◆ What you have to do: Print a faithful copy of the data below, word for word, with the pictures left out.

=== Section Start ===

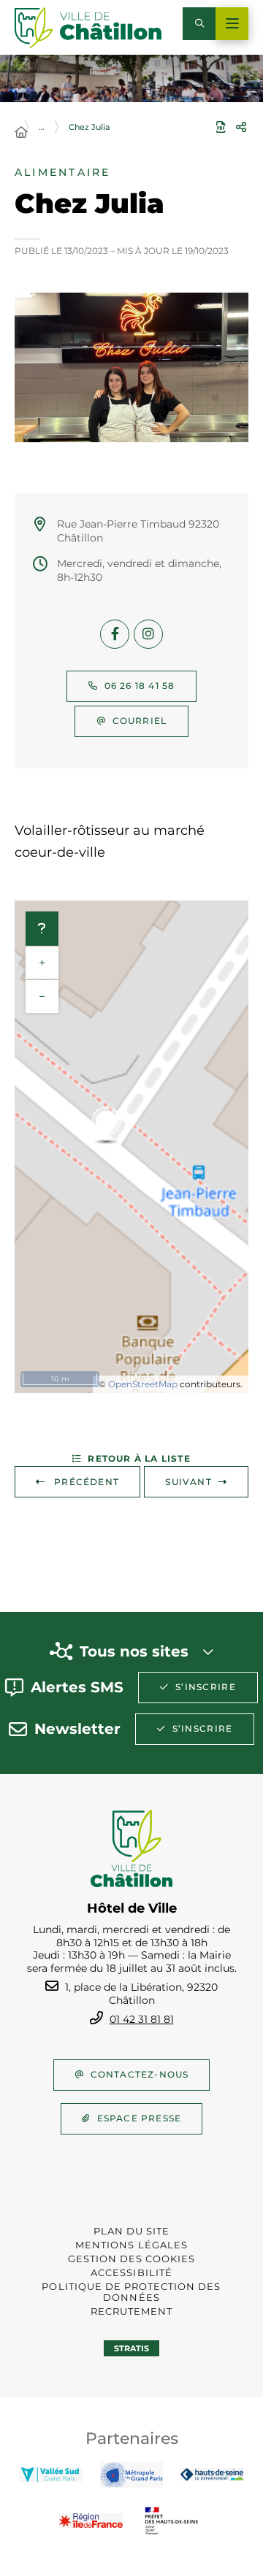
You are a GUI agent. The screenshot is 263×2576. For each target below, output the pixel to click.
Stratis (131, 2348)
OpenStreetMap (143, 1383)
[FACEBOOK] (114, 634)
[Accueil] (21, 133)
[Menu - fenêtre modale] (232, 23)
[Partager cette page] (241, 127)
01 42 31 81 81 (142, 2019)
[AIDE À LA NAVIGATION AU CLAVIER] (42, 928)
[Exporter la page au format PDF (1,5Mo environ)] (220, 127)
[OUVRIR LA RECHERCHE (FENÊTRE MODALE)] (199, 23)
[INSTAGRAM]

=== Section End ===

◆ Answer space:
You are a GUI agent. The screenshot is 263×2576. For each target below, output the pixel to click.
Stratis (131, 2348)
OpenStreetMap (143, 1383)
[FACEBOOK] (114, 634)
[Accueil] (21, 133)
[Menu - fenêtre modale] (232, 23)
[Partager cette page] (241, 127)
01 42 31 81 81 (142, 2019)
[AIDE À LA NAVIGATION AU CLAVIER] (42, 928)
[Exporter la page au format PDF (1,5Mo environ)] (220, 127)
[OUVRIR LA RECHERCHE (FENÊTRE MODALE)] (199, 23)
[INSTAGRAM]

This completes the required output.